An exact reproduction of the lines below, from the first through the one with "Contact Us (31, 54)", is the whole answer; pictures have no place in it.

**** EXERCISE DATA

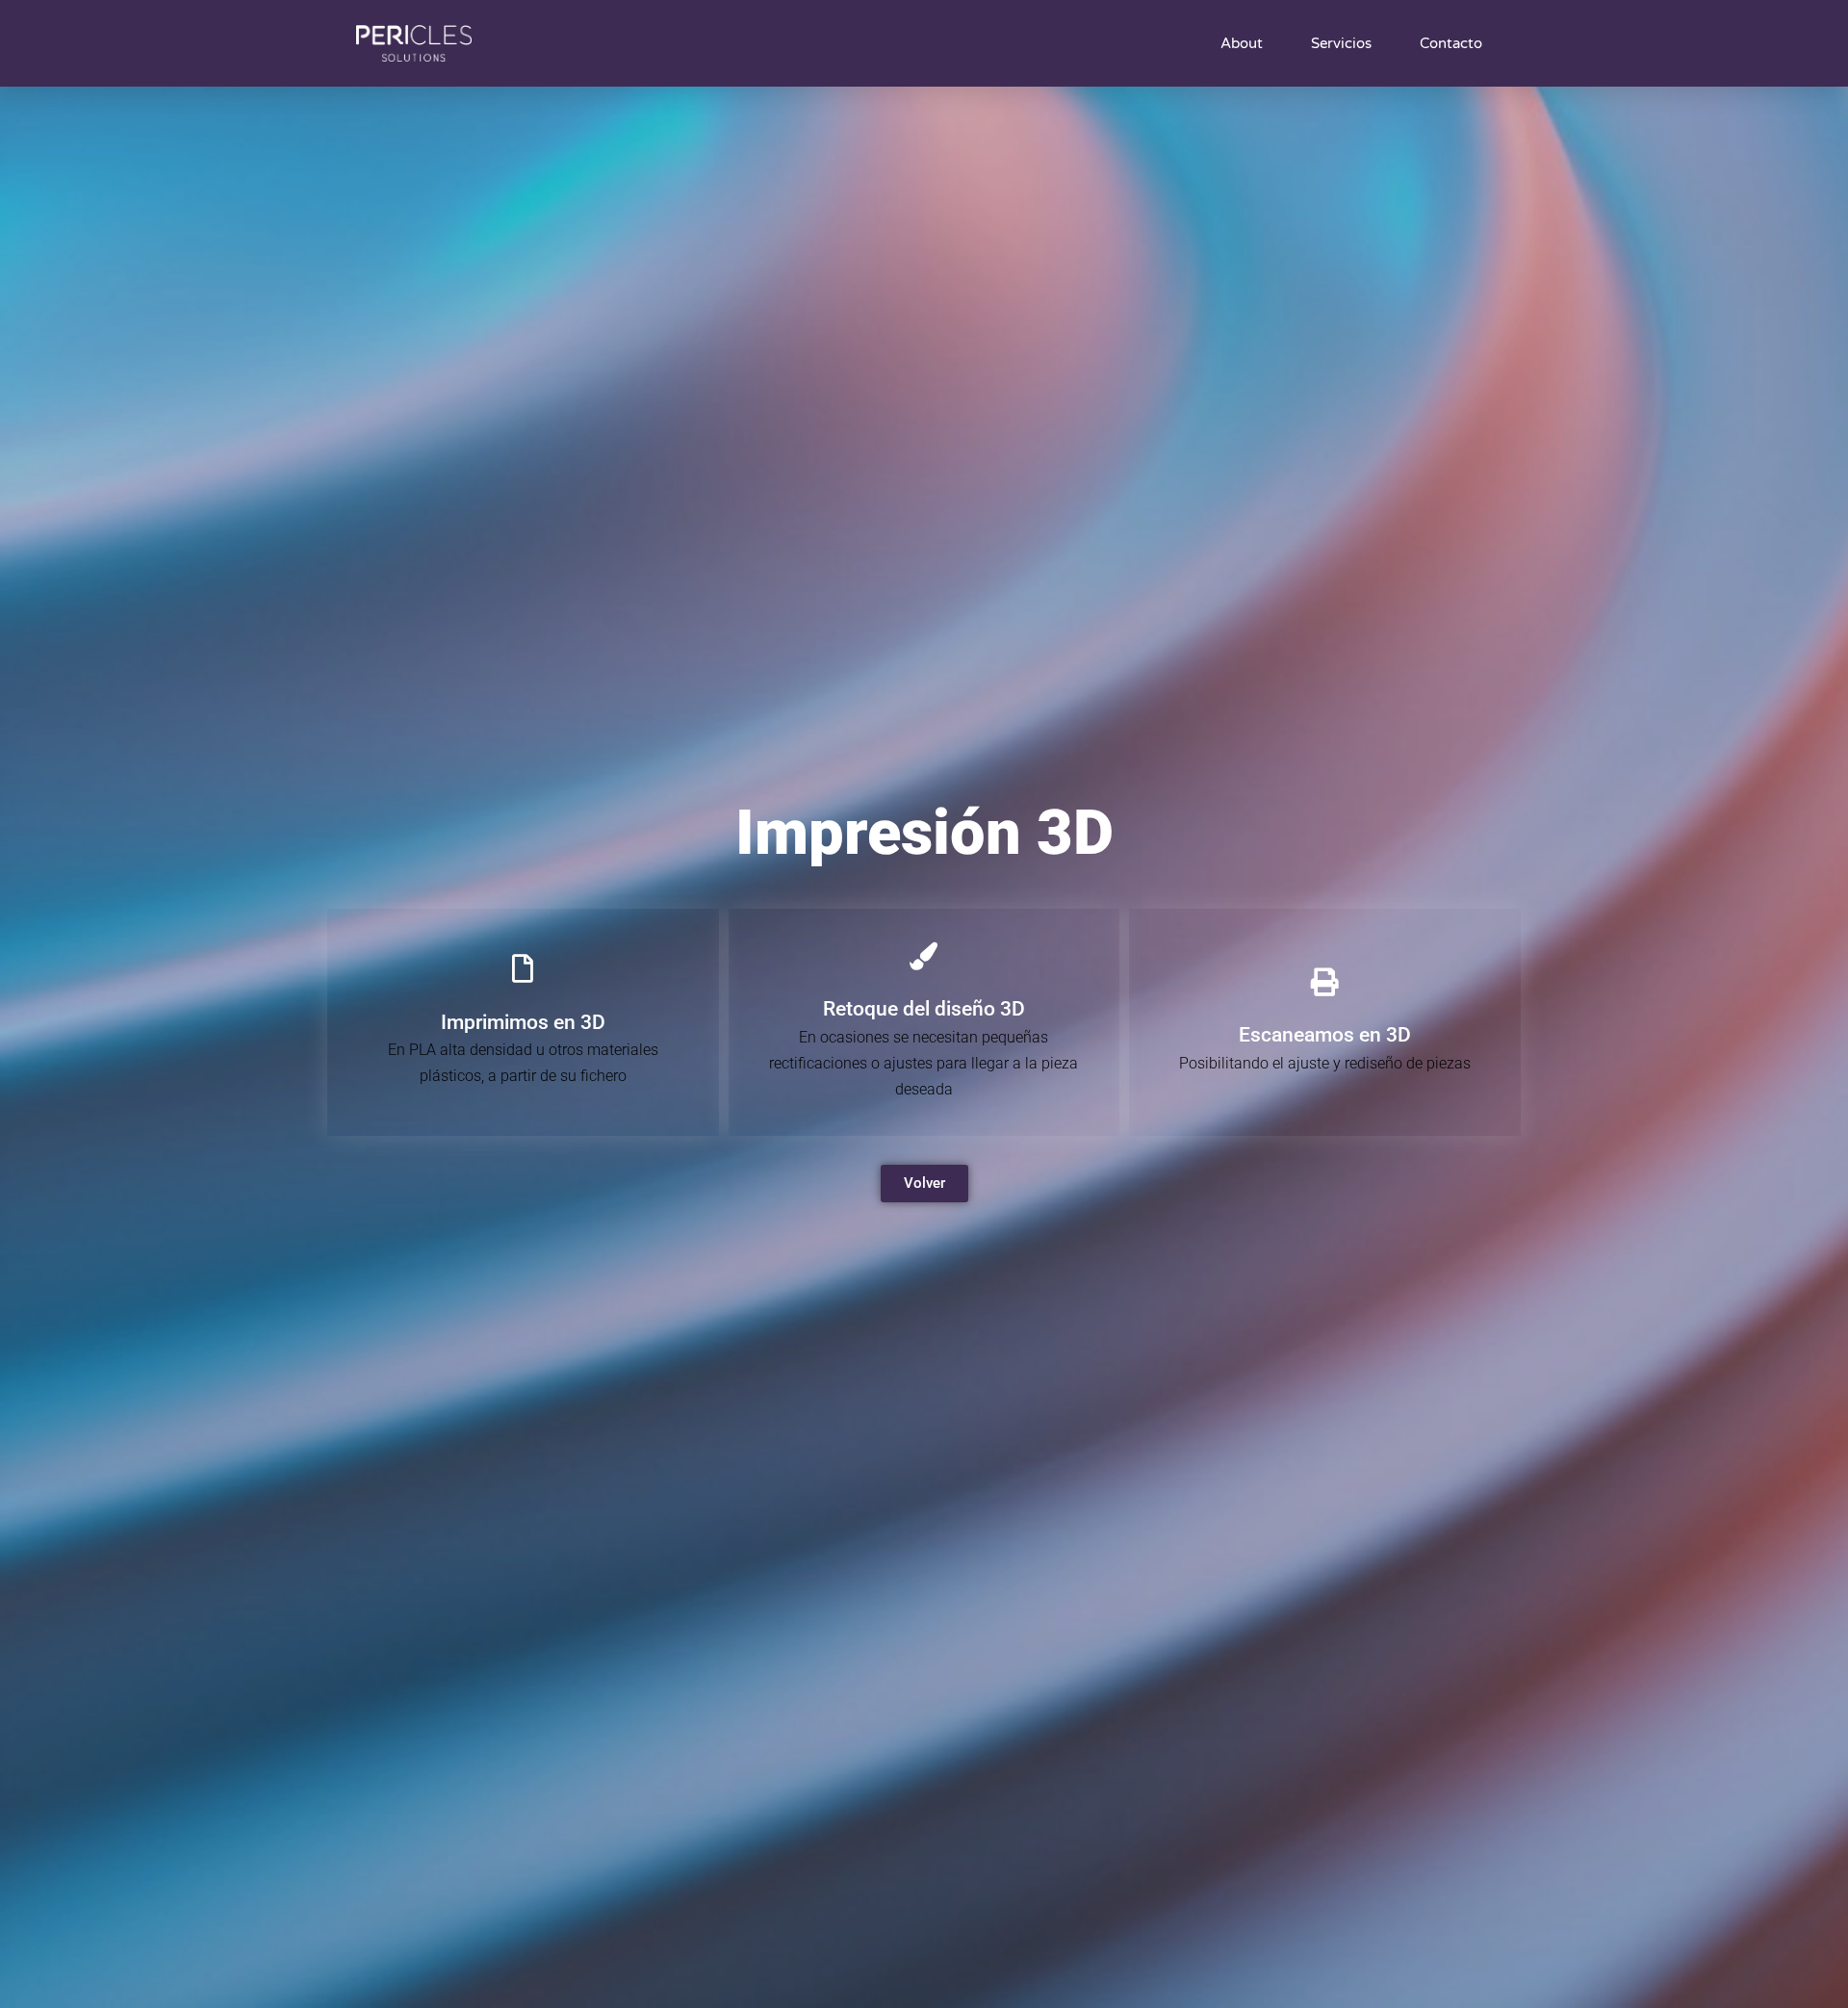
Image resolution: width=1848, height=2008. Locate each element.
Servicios (1341, 43)
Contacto (1451, 43)
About (1241, 43)
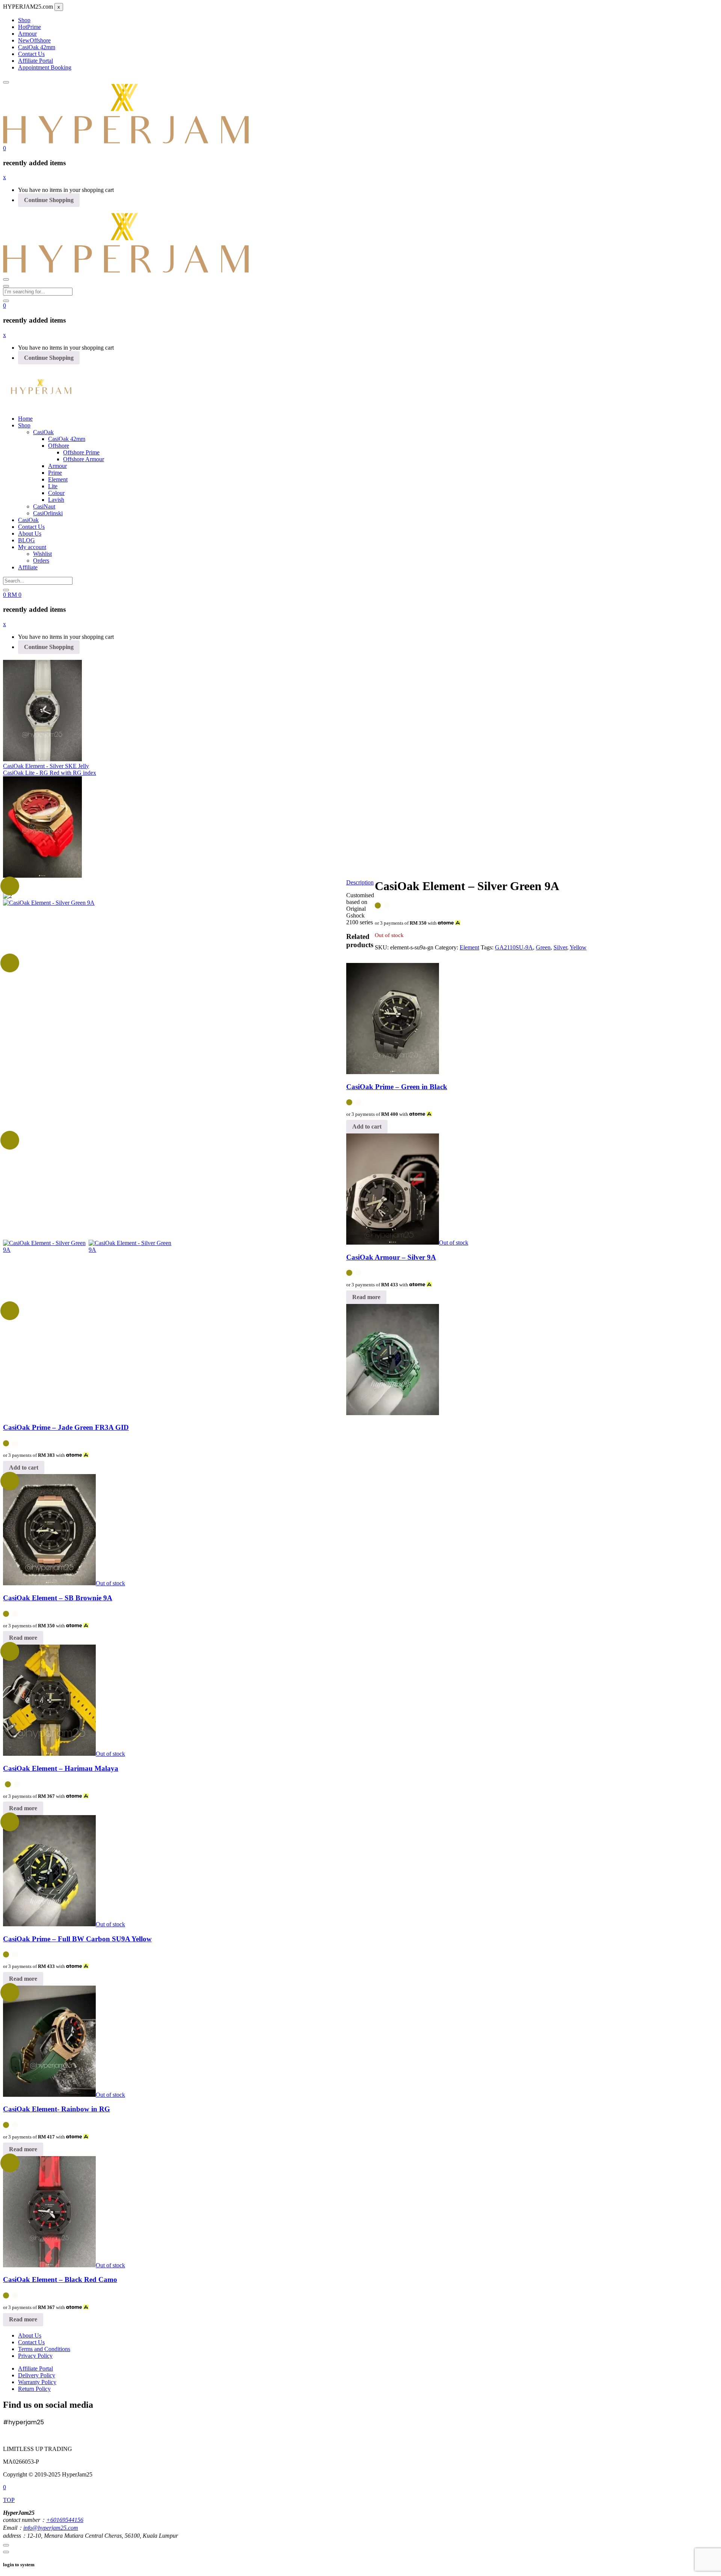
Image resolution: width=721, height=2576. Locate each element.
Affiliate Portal (35, 60)
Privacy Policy (35, 2356)
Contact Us (31, 54)
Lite (52, 486)
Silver (560, 947)
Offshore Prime (81, 452)
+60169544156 (64, 2520)
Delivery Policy (36, 2375)
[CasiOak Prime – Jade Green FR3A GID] (392, 1413)
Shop (24, 20)
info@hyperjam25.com (50, 2528)
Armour (27, 33)
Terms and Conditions (44, 2349)
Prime (29, 27)
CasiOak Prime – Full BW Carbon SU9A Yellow (77, 1939)
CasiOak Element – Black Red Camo (60, 2279)
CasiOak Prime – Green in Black (396, 1087)
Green (543, 947)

********

◆ **RESULT FOR THIS TASK**
Image resolution: width=1848, height=2008. Locate each element.
Servicios (1341, 43)
Contacto (1451, 43)
About (1241, 43)
Image resolution: width=721, height=2576. Locate each element.
Affiliate Portal (35, 60)
Privacy Policy (35, 2356)
Contact Us (31, 54)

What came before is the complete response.